◆ Work instructions ◆
1. In the weekly muni snapshot, how much did institutional investors put up for the bid last week?
2. Write the next part of the weekly muni snapshot, picking up after its final sentence.

** Opening Supplied text block **

Weekly Muni Snapshot | 3 August 2020
Municipal New Issuance: New Issuance for the week totaled approximately $6.4 billion in debt with the largest deal being the $1.2 billion taxable Dallas Fort Worth International Airport Revenue issue rated Moody’s A1, S&P A (neg) and Fitch A+ (neg). The California State Department of Water also issued a $1 billion taxable and tax exempt debt, both issues saw strong demand from a broad range of investors. The Dallas Fort Worth issuance is one the few airport bond deals that have been priced since air travel grounded to a virtual halt due to the coronavirus pandemic. The 10-year yield initially came at a spread of 160 basis points over treasuries, which garnered more than $9.8 billion in orders on a $19 million maturity. With that large amount of over subscription, the underwriter repriced that maturity it to 155 basis points over treasuries. The California State Department of water issuance was also well received as it tightened from its initial offering and has been actively trading in the secondary market.
Municipal Secondary Trading: Last week we saw roughly $25.8 billion in secondary trading compared to over $39.2 billion the week prior as many traders and portfolio managers looked to put money to work and focused their attention on the new issue market. Professional money managers continue to monitor the next stimulus package included and are especially sensitive that it may include any aid to states and local municipalities. We did see a slight decrease in bids-wanted last week, as institutional investors put roughly $1.9 billion up for the bid compared to $2.4 billion the week prior.

** Closing Supplied text block **
** Opening Provided material block **

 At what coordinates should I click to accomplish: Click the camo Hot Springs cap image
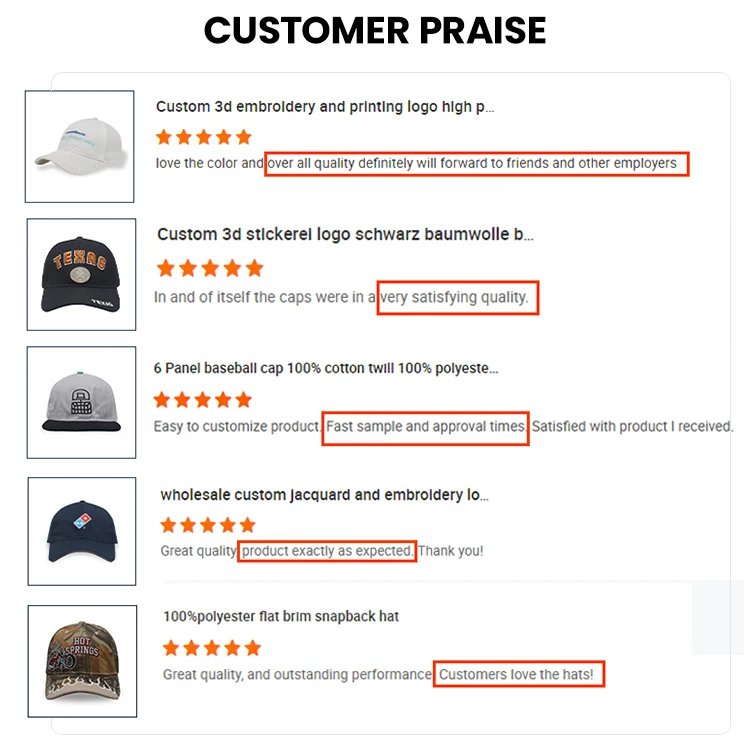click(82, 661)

** Closing Provided material block **
** Opening Provided material block **

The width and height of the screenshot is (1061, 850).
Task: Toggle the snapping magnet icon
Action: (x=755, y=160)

** Closing Provided material block **

◆ Expected results ◆
1. Roughly $1.9 billion.

2.
Municipal Spreads: Municipals had a nice rally for the week as yields fell across the curve. As for the Bloomberg benchmark 10- year note those fell 6.3 basis points to 0.637% for the week. With the strength of the rally municipals outperformed treasuries as they are now yielding 118.18% of treasuries compared to 118.64% a week ago and continue to outperform treasuries as the yield was 130.29% a month ago.
Following the success of the Dallas Fort Worth International Airport issues the airline industry continues to work to expand service and flight loads as additional airport authorities are planning on following suit and issue new debt. The Los Angeles International and San Francisco International Airports are both planning on issuing later this month. Recent successful pricings have shown that there is still is strong demand for airport bonds as seeing them nearing their normal spreads. A-rated airport bonds and Bloomberg benchmark securities has fallen to below 1% for the first time since the end of March, and are less than half of the record highs we saw in May.
Earlier in the week we finally saw the Republican’s HEALS Act and Democrat’s HEROES Act proposed relief packages, which included $10 billion in aid for airports on the Republican’s relief package but was missing from the Democrat’s package. Under the HEALS act it states that aid “shall be available for any purpose for which airport revenues may lawfully be used, including operations, public health, cleaning, sanitation, janitorial services, combating the spread of pathogens, and debt service payments.” If this is left on the combined Republican and Democrats relief bill, we should expect to see spreads to continue to tighten to levels close to their normal levels.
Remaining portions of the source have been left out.